§ Your objective:
Print unchanged everything from the line containing "Where should I click to: Click the pin" down to the line containing "[x=257, y=958]", including both of those lines.

Data for locating visible targets
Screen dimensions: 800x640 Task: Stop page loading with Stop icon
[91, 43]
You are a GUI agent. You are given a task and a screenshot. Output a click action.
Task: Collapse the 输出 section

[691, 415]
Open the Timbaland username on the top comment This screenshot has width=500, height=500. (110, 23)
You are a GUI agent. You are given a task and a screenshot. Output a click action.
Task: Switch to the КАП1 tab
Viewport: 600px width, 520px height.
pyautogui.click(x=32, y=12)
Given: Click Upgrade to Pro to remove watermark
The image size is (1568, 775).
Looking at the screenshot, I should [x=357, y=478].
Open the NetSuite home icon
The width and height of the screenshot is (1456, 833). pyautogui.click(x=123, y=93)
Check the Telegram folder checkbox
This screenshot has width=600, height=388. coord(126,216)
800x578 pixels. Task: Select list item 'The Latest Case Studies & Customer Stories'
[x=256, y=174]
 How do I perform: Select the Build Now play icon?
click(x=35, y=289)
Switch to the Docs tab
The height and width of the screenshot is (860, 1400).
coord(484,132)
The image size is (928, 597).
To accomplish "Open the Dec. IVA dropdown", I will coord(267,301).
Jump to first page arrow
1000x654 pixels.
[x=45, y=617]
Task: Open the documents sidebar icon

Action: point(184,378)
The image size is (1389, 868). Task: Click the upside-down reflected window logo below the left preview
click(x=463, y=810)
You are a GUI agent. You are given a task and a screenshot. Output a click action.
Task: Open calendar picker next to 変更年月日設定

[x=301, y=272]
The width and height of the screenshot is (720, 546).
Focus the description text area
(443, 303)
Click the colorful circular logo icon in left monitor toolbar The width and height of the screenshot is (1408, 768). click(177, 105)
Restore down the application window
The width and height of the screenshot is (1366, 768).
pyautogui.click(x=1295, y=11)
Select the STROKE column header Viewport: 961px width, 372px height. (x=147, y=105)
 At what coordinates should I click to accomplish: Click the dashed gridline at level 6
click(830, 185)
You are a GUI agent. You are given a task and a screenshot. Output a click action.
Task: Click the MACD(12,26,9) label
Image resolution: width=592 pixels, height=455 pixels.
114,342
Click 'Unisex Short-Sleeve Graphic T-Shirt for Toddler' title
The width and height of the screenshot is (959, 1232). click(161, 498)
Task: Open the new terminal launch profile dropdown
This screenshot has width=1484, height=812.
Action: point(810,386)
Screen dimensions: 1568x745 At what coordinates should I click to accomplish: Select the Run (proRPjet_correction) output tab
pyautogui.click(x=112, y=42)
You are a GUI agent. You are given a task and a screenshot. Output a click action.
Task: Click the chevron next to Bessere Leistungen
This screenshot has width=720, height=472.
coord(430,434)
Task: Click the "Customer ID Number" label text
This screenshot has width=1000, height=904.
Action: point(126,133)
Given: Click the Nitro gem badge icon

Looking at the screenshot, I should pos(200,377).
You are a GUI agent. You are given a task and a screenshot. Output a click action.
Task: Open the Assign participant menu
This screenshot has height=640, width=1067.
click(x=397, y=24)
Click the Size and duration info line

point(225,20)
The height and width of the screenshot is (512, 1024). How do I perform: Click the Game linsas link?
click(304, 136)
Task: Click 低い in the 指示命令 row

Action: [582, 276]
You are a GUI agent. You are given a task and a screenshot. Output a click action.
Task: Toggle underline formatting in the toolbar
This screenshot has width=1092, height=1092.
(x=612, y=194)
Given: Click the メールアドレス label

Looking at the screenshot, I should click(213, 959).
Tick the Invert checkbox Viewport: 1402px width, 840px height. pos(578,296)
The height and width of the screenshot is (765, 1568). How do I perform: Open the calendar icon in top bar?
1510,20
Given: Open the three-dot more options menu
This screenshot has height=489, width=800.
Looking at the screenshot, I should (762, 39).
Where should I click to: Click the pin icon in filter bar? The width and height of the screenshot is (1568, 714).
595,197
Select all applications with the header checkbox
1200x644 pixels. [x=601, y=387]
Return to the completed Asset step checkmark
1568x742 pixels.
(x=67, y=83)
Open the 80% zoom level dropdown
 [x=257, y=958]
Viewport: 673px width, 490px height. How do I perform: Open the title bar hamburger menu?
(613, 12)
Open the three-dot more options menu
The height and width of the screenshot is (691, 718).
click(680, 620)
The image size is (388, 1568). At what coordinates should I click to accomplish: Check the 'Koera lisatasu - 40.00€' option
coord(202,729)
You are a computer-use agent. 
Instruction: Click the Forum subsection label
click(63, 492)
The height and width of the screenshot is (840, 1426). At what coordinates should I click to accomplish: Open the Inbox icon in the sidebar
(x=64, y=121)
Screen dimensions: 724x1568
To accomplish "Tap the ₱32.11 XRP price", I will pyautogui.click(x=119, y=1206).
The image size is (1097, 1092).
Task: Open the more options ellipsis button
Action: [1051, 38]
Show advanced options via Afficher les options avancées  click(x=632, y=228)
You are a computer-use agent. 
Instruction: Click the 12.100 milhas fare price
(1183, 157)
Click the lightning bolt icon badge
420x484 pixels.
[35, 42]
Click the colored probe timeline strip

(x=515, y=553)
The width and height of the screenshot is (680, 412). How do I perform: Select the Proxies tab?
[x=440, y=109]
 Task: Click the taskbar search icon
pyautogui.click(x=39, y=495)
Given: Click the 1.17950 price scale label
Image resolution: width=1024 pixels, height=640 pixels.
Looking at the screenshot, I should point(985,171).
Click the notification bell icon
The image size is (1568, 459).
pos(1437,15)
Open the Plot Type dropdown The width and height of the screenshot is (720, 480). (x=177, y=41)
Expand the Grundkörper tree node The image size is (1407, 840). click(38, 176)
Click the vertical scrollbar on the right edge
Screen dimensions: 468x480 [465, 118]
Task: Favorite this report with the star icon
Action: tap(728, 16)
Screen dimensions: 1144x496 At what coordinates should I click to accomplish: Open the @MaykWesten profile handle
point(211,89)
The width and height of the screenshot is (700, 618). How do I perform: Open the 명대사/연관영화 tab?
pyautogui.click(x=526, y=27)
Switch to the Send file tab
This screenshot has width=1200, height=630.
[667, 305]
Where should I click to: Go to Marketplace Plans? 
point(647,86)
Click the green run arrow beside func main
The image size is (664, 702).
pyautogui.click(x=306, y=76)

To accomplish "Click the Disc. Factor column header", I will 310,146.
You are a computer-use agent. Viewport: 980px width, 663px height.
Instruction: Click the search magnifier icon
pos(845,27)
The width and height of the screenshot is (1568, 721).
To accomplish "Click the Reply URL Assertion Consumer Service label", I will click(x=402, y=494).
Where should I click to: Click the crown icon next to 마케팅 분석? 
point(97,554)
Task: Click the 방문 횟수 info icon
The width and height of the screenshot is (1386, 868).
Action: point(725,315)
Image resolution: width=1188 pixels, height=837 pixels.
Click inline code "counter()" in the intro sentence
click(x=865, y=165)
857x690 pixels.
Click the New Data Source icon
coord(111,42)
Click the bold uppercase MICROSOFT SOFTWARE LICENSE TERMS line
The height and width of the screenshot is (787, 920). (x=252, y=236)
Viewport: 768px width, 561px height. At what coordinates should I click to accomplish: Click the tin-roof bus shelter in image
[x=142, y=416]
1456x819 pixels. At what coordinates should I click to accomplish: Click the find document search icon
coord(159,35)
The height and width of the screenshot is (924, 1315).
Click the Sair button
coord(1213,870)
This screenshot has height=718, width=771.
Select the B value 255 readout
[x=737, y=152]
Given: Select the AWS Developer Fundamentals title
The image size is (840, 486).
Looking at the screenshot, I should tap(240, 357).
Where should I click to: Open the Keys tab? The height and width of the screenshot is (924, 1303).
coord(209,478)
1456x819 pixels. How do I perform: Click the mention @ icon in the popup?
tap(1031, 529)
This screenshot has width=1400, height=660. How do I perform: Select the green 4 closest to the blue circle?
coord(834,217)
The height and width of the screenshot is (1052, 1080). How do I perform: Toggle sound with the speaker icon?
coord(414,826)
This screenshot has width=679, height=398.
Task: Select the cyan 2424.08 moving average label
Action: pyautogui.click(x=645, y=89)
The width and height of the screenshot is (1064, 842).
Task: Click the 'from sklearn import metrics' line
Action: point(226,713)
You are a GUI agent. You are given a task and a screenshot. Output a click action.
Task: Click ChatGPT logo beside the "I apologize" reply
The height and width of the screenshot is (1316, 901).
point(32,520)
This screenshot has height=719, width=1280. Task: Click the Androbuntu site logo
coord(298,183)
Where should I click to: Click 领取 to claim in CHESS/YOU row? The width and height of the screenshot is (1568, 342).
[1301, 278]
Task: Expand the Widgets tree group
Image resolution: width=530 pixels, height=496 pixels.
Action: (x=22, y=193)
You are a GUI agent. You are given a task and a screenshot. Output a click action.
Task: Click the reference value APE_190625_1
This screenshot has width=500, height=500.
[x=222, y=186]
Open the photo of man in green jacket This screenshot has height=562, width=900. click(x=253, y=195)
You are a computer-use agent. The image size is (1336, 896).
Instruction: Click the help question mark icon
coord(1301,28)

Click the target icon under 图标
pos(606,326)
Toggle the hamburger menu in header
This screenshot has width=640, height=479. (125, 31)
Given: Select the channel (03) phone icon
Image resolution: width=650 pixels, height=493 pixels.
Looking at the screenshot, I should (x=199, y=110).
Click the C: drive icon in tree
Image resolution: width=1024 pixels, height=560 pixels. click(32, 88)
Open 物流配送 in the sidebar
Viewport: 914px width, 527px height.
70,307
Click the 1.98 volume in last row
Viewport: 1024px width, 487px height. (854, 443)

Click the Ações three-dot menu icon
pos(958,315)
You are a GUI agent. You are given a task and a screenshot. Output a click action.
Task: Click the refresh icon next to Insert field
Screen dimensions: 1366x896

§ Problem solution:
Where should I click to: Click the pin icon in filter bar? The width and height of the screenshot is (1568, 714).
595,197
Select all applications with the header checkbox
1200x644 pixels. [x=601, y=387]
Return to the completed Asset step checkmark
1568x742 pixels.
(x=67, y=83)
Open the 80% zoom level dropdown
 [x=257, y=958]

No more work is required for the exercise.